Work to complete >>
1. In the text about Earl Williams, which team drafted him in the first round of the 1965 August Legion Draft?
2. From the text about Earl Williams, reproduce the stretch from "He made his" through "of the game.".

Text segment >>
..............................
Earl Edward Williams, Jr. (July 14, 1948 – January 28, 2013) was an American Major League Baseball player. Though he never played catcher in the minor leagues, he earned the National League's Rookie of the Year award at that position in 1971.

Early years
Williams was born in Newark, New Jersey, and raised in East Orange, and then Montclair, where he was an exceptional athlete at Montclair High School. He earned a scholarship to Ithaca College in upstate New York for basketball. He chose baseball instead when he was drafted by the Milwaukee Braves in the first round of the 1965 Major League Baseball August Legion Draft.

As Williams was a pitcher in high school, he made eight starts in his first professional season with the Gulf Coast League Braves, compiling a 1–0 record and 3.10 earned run average. When not pitching, Williams played first base. The idea of Williams as a pitcher was abandoned after the 1966 season, and Williams spent most of his time in the Braves' farm system either at first or in the outfield. In 1970, he also played some third base. He debuted with the Atlanta Braves that September, and batted .368 in ten games split pretty evenly between first and third base.

Rookie catcher
Williams began the 1971 season as the Braves' backup corner infielder, but on April 16 began playing third base regularly in place of a disgruntled, soon-to-be-released Clete Boyer. The following day Williams hit his first two major league home runs at Philadelphia's brand new Veterans Stadium, and on April 18 became the first player to hit a home run into the stadium's upper deck. By the end of May, Darrell Evans took over at third, and Williams began seeing more playing time at first base. On May 23, Williams entered a 4–0 loss to the New York Mets at Shea Stadium as a pinch hitter in the eighth inning, and remained in the game at catcher. It was his first professional experience behind the plate ever.

He made his first start behind the plate on June 20 against the Cincinnati Reds. George Foster led off the Reds' half of the second inning with a single, then proceeded to take full advantage of Williams' inexperience at his new position. Foster stole second, advanced to third on Williams' throwing error, then stole home to score the first run of the game.
..............................
Supplied data >>

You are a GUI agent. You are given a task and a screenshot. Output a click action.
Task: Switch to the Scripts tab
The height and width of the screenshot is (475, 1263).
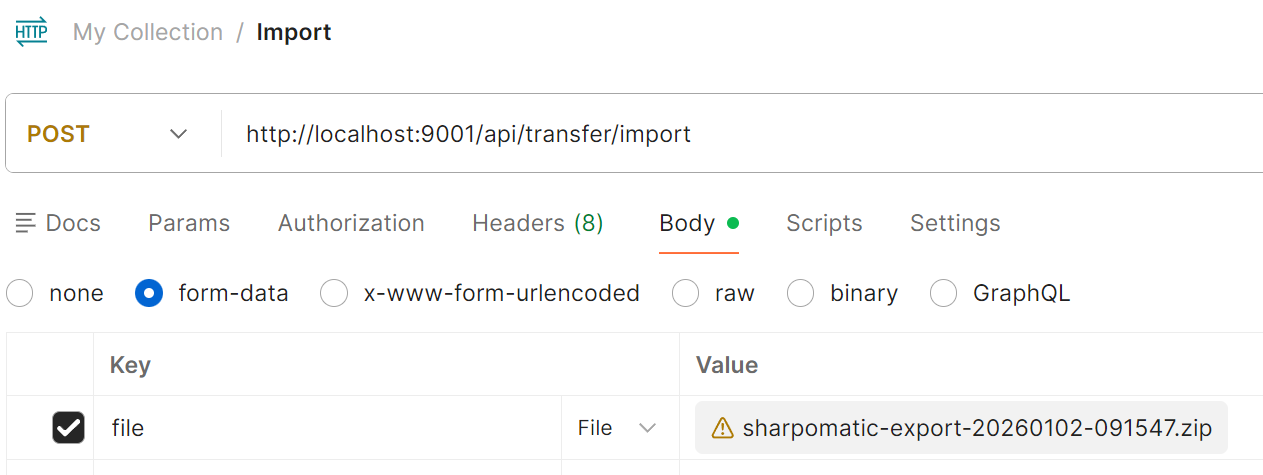pyautogui.click(x=824, y=223)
..............................
Answers per task >>
1. The Milwaukee Braves.

2.
He made his first start behind the plate on June 20 against the Cincinnati Reds. George Foster led off the Reds' half of the second inning with a single, then proceeded to take full advantage of Williams' inexperience at his new position. Foster stole second, advanced to third on Williams' throwing error, then stole home to score the first run of the game.